Development of molecular diagnostic and therapeutic target testing using by gene expression profile in gastric cancer

Abstract

Gastric cancer is the second leading cause of global cancer mortality, and it has the highest mortality rates in East Asia, including south korea, Japan and China. We previously identified two prognostic subgroups of patients with gastric cancer through gene expression microarray technology. The gene expression microarray data imply that TXN plays an important role in gastric cancer. Hypoxia-induced gene, ERO1L, was significantly correlated with TXN. Tumors with high TXN expression also exhibited elevated ERO1L. It was highly correlated with TXN (P<0.001). To determine the potential clinicopathologic implication of ERO1L expression, we established two stable cell lines using ERO1L-specific small hairpin RNA (shRNA) in ERO1L high expressing gastric cancer AGS cells. We further investigated the functional role of ERO1L in gastric cancer cell lines. We found that cell proliferation suppression induced by the ERO1L-specific shRNA was caused by inhibition of cell cycle through activation of phosphor-cdc2 expression.
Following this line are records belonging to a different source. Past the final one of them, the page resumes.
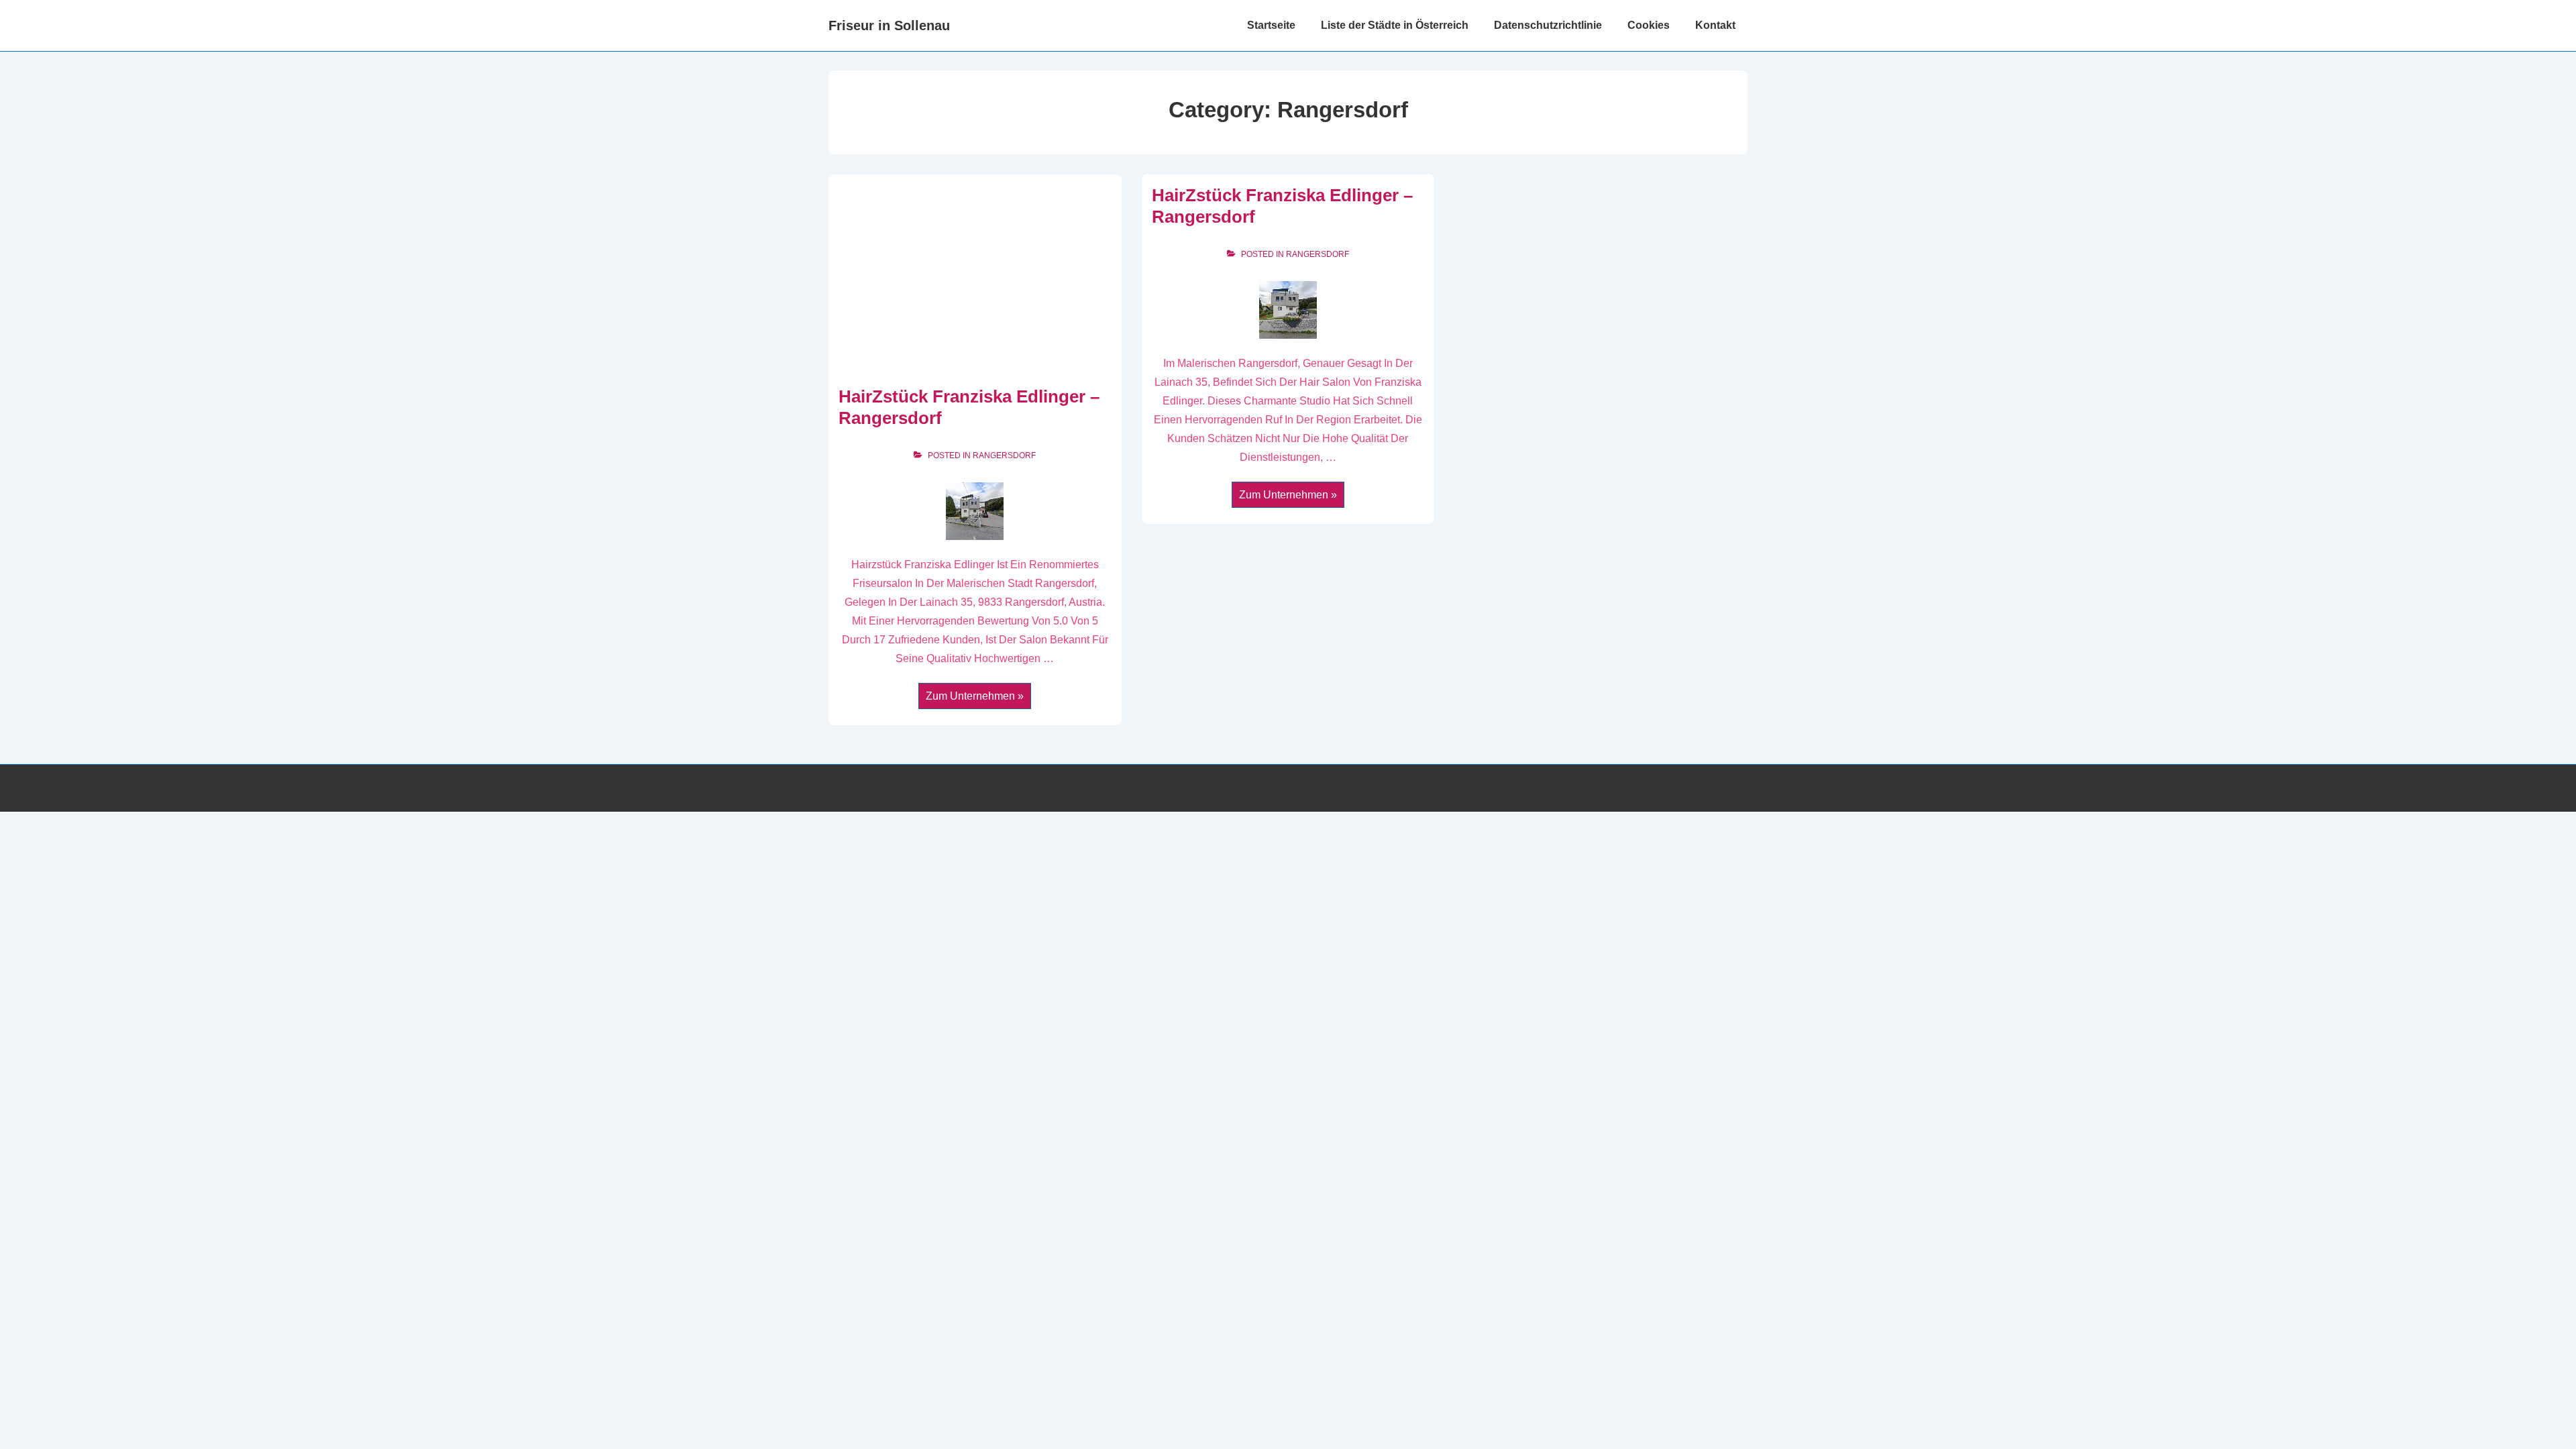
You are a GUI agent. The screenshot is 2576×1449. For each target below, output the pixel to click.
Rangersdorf (1004, 455)
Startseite (1271, 25)
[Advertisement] (975, 285)
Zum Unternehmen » (974, 697)
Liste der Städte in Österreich (1394, 25)
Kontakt (1715, 25)
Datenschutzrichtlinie (1548, 25)
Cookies (1648, 25)
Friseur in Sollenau (889, 25)
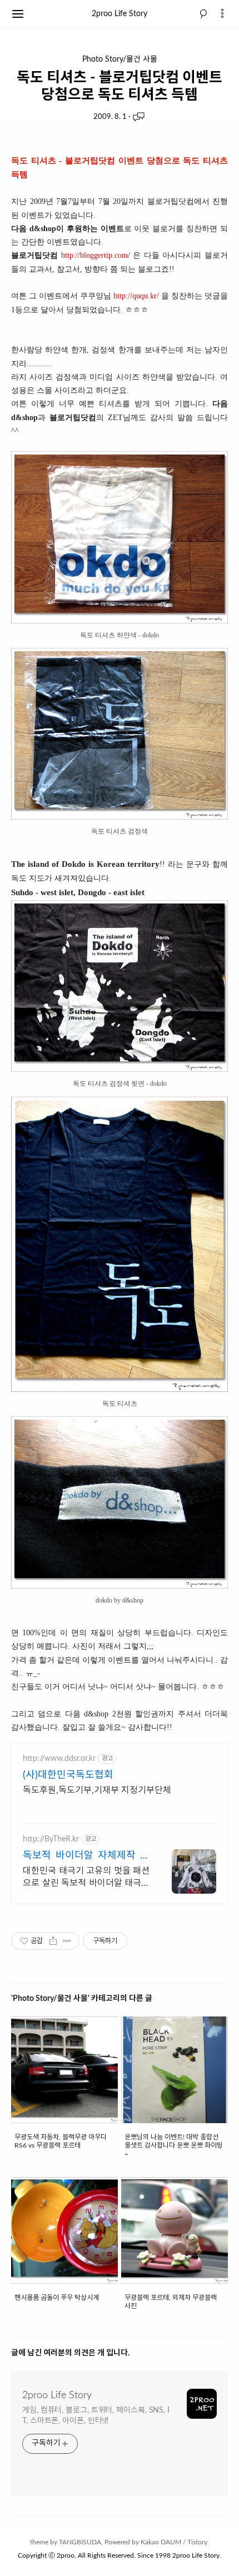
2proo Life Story (119, 14)
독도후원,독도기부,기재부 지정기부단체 (97, 1790)
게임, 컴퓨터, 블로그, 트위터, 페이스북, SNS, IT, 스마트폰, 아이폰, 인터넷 (96, 2416)
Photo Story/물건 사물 (119, 59)
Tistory (197, 2542)
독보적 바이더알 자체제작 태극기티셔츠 (86, 1857)
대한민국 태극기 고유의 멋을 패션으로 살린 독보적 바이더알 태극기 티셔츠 (86, 1877)
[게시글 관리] (67, 1941)
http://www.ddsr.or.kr (59, 1759)
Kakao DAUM (161, 2542)
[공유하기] (53, 1941)
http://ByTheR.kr (51, 1839)
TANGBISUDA (80, 2542)
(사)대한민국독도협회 (68, 1775)
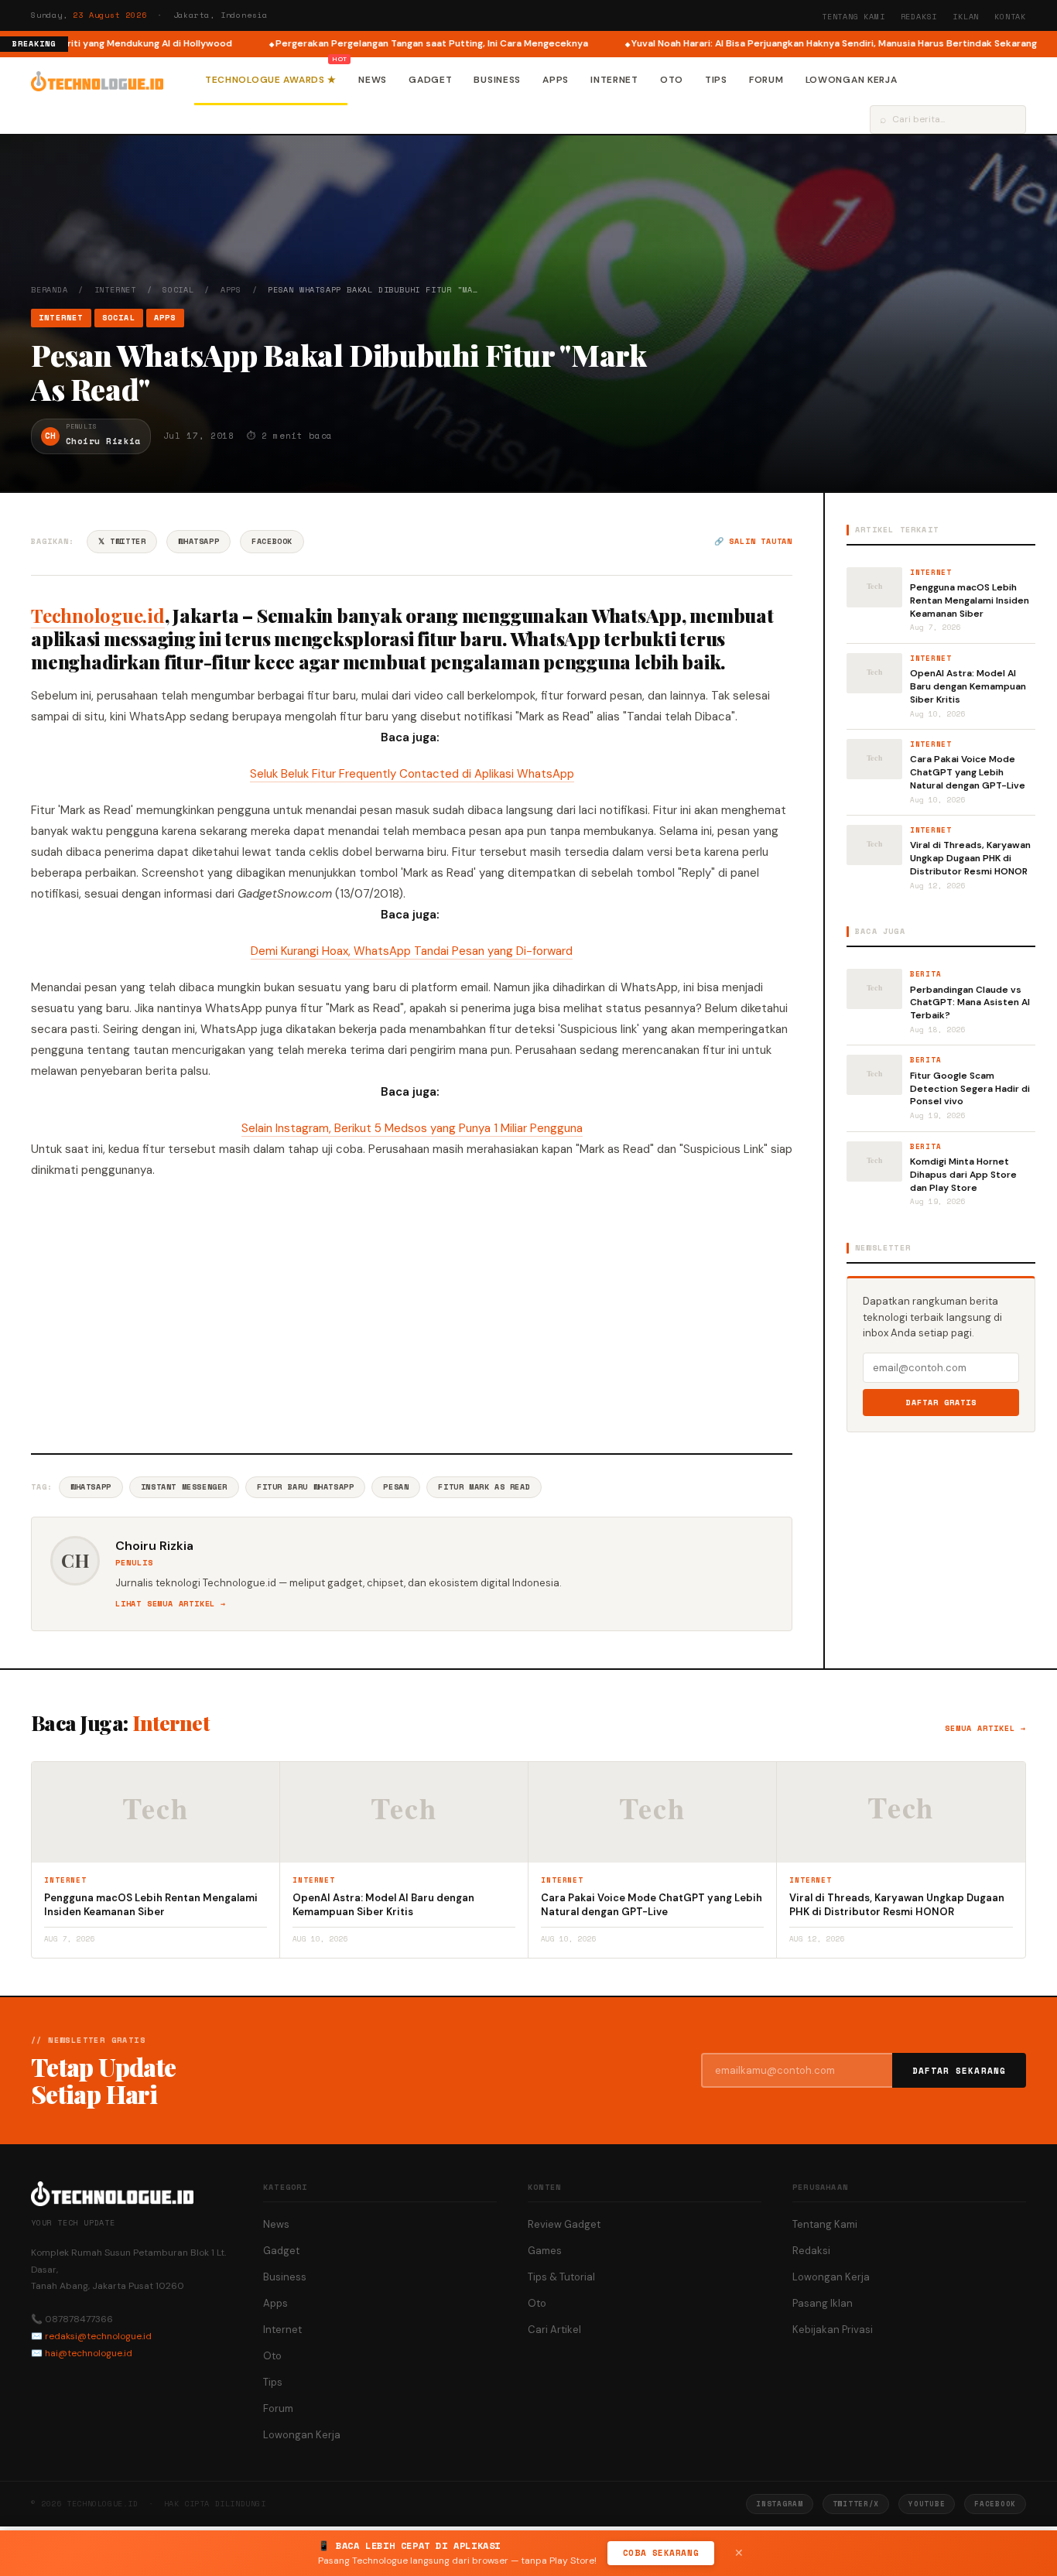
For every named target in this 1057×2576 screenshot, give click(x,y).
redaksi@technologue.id (98, 2336)
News (372, 80)
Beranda (49, 290)
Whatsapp (90, 1487)
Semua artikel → (985, 1728)
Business (497, 80)
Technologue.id (98, 615)
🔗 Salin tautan (753, 541)
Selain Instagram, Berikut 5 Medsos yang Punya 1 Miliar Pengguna (412, 1128)
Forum (766, 80)
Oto (671, 80)
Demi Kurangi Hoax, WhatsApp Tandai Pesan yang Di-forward (412, 951)
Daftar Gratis (941, 1402)
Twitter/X (856, 2504)
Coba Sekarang (661, 2553)
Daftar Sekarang (959, 2071)
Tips (716, 80)
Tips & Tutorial (561, 2277)
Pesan (396, 1487)
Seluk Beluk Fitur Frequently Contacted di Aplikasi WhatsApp (412, 774)
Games (545, 2250)
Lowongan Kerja (852, 80)
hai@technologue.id (88, 2353)
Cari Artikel (554, 2329)
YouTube (926, 2504)
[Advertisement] (411, 1314)
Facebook (271, 541)
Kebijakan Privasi (832, 2329)
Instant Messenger (184, 1487)
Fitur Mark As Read (484, 1487)
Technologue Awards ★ (271, 80)
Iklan (966, 16)
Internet (614, 80)
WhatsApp (198, 541)
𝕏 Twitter (121, 541)
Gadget (430, 80)
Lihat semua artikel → (170, 1604)
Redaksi (919, 16)
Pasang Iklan (822, 2303)
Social (178, 290)
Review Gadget (564, 2224)
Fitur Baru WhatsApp (305, 1487)
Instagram (779, 2504)
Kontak (1010, 16)
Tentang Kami (853, 16)
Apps (555, 80)
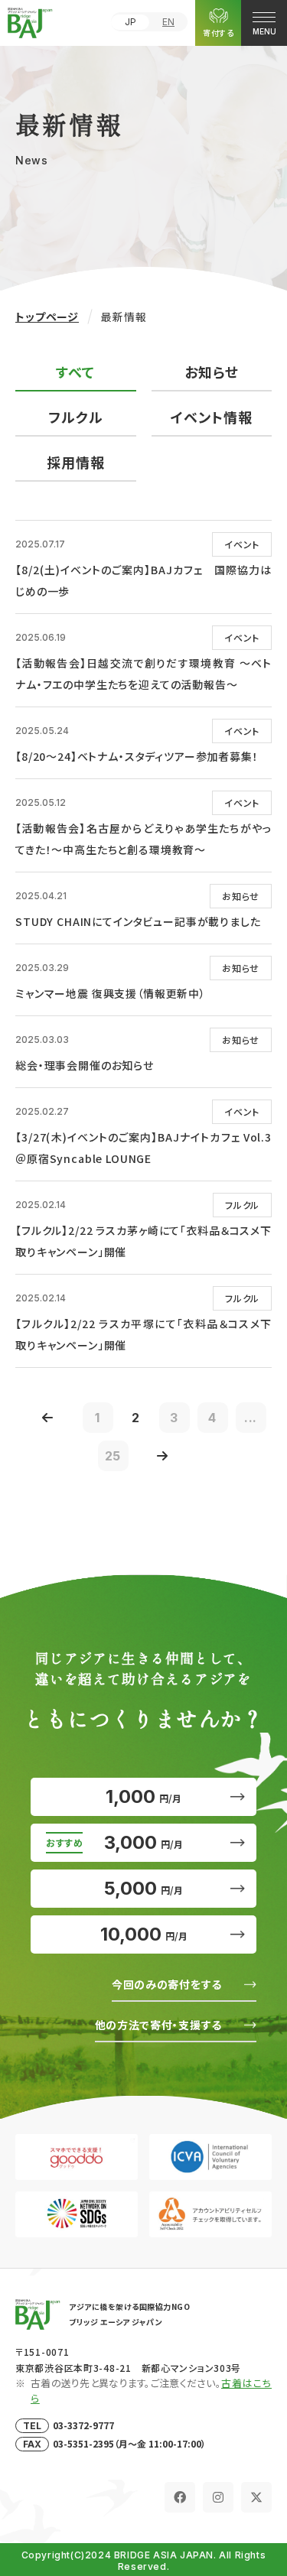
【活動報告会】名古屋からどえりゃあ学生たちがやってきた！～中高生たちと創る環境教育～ (143, 838)
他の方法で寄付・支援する (158, 2024)
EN (168, 22)
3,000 (143, 1842)
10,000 (144, 1934)
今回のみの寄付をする (167, 1984)
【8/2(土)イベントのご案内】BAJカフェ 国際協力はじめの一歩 (143, 580)
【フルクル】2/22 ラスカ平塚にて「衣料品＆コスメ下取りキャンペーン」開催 (143, 1334)
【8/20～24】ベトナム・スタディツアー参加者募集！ (137, 756)
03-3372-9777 (83, 2424)
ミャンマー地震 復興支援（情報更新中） (110, 993)
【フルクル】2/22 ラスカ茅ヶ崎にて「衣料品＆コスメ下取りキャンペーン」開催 (143, 1241)
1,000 (143, 1796)
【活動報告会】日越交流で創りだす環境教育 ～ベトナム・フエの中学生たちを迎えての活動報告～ (143, 673)
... (251, 1417)
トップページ (47, 316)
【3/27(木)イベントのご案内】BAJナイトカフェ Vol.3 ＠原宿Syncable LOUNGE (143, 1147)
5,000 (143, 1888)
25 (113, 1455)
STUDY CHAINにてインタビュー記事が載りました (138, 921)
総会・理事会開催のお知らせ (84, 1065)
Furthermore, demonstrate that a decrease in the ERO1L level markedly influences cell migration and invasion, implying that contributes to the metastasis of gastric cancer (P<0.001).In conclusion, our findings show that a prognostic molecular signature that can predict the poor progression of gastric cancer tumors. Unequal distribution of expression patterns reflecting activation of ERO1L with different survival rates supports a personalized target therapy in gastric cancer with biomarker gene signature driven patient selection.